HW4: Mitosis and Genetic Programming Population Voting

by Matt Bogosian, November 11, 1997

Index

Introduction

Genetic programming and genetic algorithms have historically been used in efforts to create "good" individual hypotheses to solve real-world problems. Using genetics to create groups of hypotheses which work well together is an approach often used in metalearning.

One good example of this application is using genetic programming to create neural networks (where groups of nodes work together to create a single hypothesis). However, nets are complex and time-consuming in their evaluation and require great deals of data to train them once they are created.

One might like to use genetic programming to create a group of individual hypotheses that work together to form a single hypothesis without the complexity and time necessary for creating neural networks. One way of doing this is GP population voting. In this approach, GP populations are used as teams working towards the goal of a good hypothesis. Each member of a population casts a vote during hypothesis evalution. The votes are tallied and the most common result is used as the result. The approach works well for problems for which there are large populations relative to the number of possible outcomes from hypothesis evalution.

The Problem

The theory of Majority Rules does not necessarily insure the best outcome (see Hobbes for details). In order to increase the population's combined effectiveness in voting we must first have a method of evaluating the effectiveness for a given population, then we must provide a means of improving that effectiveness.

One method is to use standard genetic programming evolution in the hopes that somehow after many generations the population will have developed enough strong individuals to vote well together. The evaluation is based on the individual members of a population, and the means for improving effectiveness is evolution. However, as life demonstrates, a team of strong individuals does not necessarily imply a strong team, and we are right back where we started.

A Proposed Solution

In efforts to insure not only a good players, but a good team, I propose another method of improving the combined effectiveness of a population is what I am tentatively calling Mitosis (the metaphor is flawed and incomplete, but it has enough similarity to justify the name).
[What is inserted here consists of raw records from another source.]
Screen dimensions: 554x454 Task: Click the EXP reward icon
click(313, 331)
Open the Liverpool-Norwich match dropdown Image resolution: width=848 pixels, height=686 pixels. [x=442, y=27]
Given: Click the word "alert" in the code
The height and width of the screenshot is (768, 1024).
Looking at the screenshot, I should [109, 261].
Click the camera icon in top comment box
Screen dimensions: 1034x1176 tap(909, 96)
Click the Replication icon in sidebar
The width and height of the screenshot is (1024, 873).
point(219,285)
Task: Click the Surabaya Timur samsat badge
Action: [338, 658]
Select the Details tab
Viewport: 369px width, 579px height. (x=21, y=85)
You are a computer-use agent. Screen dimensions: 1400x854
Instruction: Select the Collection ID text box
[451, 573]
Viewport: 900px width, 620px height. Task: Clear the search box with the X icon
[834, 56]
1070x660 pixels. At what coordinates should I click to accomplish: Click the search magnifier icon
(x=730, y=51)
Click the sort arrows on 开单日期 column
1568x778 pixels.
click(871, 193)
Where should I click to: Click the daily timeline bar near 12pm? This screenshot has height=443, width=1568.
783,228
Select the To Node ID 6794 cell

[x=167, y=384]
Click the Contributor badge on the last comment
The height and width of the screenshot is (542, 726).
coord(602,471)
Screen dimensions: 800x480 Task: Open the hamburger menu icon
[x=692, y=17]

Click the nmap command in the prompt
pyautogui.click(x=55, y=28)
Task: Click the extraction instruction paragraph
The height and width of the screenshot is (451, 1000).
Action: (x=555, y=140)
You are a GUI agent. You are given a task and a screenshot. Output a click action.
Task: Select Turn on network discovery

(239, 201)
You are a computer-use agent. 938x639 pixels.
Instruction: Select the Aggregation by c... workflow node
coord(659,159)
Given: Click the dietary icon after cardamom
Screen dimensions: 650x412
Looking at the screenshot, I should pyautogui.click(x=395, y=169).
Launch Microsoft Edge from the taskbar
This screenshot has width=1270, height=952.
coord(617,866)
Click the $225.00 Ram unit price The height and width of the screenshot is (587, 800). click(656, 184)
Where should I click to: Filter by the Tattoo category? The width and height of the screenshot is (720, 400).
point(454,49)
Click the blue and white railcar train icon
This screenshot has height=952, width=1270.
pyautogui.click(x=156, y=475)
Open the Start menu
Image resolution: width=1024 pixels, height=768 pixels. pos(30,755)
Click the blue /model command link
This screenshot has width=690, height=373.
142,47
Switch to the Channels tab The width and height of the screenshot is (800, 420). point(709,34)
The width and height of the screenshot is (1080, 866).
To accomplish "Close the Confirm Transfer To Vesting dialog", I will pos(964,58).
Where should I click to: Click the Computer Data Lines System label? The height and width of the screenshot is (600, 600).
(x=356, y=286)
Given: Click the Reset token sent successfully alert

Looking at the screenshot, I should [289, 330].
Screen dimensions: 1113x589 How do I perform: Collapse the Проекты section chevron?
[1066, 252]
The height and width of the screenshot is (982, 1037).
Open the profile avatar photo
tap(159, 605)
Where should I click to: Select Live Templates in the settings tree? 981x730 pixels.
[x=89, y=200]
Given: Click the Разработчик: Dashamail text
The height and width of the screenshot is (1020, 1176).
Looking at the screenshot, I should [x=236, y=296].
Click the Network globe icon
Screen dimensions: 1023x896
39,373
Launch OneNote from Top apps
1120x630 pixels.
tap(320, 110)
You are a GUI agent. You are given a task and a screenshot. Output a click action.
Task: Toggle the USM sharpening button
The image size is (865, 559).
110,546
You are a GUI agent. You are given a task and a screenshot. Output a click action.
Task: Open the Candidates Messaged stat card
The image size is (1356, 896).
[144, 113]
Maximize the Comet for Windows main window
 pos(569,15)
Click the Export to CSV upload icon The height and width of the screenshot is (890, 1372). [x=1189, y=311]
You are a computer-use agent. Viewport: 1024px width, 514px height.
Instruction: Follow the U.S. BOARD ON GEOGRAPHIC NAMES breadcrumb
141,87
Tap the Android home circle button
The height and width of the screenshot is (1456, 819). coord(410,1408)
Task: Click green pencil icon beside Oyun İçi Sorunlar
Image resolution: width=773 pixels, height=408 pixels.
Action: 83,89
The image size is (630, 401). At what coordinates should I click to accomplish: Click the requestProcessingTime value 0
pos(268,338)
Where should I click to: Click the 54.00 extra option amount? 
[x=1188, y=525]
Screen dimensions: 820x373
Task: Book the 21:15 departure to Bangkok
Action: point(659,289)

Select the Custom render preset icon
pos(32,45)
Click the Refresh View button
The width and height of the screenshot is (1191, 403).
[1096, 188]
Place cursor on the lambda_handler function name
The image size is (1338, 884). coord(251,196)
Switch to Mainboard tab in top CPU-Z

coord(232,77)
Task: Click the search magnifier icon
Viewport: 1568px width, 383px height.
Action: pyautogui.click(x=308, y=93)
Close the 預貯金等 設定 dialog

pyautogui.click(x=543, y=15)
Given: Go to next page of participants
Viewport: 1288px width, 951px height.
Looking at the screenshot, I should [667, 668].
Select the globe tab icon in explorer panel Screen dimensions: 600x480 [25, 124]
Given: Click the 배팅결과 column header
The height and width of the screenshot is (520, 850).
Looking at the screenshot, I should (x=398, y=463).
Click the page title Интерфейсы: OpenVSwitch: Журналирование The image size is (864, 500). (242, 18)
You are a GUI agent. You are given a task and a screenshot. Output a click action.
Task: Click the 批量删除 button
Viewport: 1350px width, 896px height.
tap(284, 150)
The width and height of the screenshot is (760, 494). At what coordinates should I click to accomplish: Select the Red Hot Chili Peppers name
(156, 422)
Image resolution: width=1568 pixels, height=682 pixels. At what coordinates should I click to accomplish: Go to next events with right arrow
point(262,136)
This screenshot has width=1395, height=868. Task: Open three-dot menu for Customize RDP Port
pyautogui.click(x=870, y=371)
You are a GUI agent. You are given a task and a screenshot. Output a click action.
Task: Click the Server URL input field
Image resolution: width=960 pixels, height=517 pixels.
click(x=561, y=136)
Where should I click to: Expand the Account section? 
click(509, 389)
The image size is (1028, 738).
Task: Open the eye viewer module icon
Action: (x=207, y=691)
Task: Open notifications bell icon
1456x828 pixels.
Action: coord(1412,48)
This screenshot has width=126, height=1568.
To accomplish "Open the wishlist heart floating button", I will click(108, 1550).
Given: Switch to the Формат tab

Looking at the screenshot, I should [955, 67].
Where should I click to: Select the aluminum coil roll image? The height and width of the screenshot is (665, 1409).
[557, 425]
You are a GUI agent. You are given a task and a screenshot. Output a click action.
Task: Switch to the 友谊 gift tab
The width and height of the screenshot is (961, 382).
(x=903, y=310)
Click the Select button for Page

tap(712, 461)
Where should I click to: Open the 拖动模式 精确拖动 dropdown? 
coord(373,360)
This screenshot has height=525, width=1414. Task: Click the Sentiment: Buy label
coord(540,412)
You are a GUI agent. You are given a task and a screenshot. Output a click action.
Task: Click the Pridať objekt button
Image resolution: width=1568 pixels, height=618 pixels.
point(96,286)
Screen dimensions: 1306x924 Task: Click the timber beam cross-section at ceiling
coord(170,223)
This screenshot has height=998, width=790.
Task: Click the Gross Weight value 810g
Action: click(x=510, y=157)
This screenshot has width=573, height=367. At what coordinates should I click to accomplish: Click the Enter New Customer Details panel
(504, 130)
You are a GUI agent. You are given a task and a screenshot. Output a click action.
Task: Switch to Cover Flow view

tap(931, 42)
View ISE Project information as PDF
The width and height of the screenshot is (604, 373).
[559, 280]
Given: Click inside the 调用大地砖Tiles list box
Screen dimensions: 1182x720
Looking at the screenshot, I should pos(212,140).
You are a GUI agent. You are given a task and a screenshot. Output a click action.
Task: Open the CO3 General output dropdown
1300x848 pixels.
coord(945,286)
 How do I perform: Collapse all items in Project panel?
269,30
Here, we are trying to encourage populations which work well together, not just whose members work well individually.

GP Population Mitosis

Mitosis is performed on populations of individuals of size 2n. The performance of a population must be measurable by successes and failures. Here, "success" and "failure" are loosely defined. They may be exact requirements, thresholds or any number of things. This is determined by the problem representation.

There need not necessarily be a 1-to-1 mapping of elections to sucesses or failures. In other words, one may have to vote several times before arriving at a success or failure (e.g., Othello: voting occurs at every move, where as success or failure is determined at the end of the game).

The Basic Mitosis Algorithm

Like biological mitosis, the Mitosis Algorithm has four parts roughly coinciding with the four phases of mitosis. They are prophase, metaphase, anaphase and telophase.

Prophase

The population is duplicated. The two populations are the parent population and the child population.

Metaphase

The child population is partitioned into two randomly-selected subpopulations of n (see Genetic Population Mitosis above for the meaning of n).

Anaphase

The two partitions are split into two populations. The populations are then evaluated individually for a number of rounds (usually roughly from 10 to 20). The one with the most successes is considered the winner or winning half, the one with the least successes is considered the loser or losing half.

In the event of a tie, the partitions are rejoined and Mitosis begins again at metaphase. The notion of a tie is not limited to the exact number of successes. There may be a threshold or percentage of successes which determines a tie; if, after 20 evaluations, partition 1 has 13 successes, and partition 2 has 12, this may not be enough of a difference to justify declaring a winner and loser. One may choose to return to metaphase at this point.

Telophase

The child population is then somehow modified (see Mitosis Variants below) in efforts to increase its effectiveness over its parent. Optionally, one may evaluate the performance of the child versus the performance of its parent (much in the same way that the two halves of the child were evaluated). This may be useful in evaluating the performance of the Mitosis algorithm in general.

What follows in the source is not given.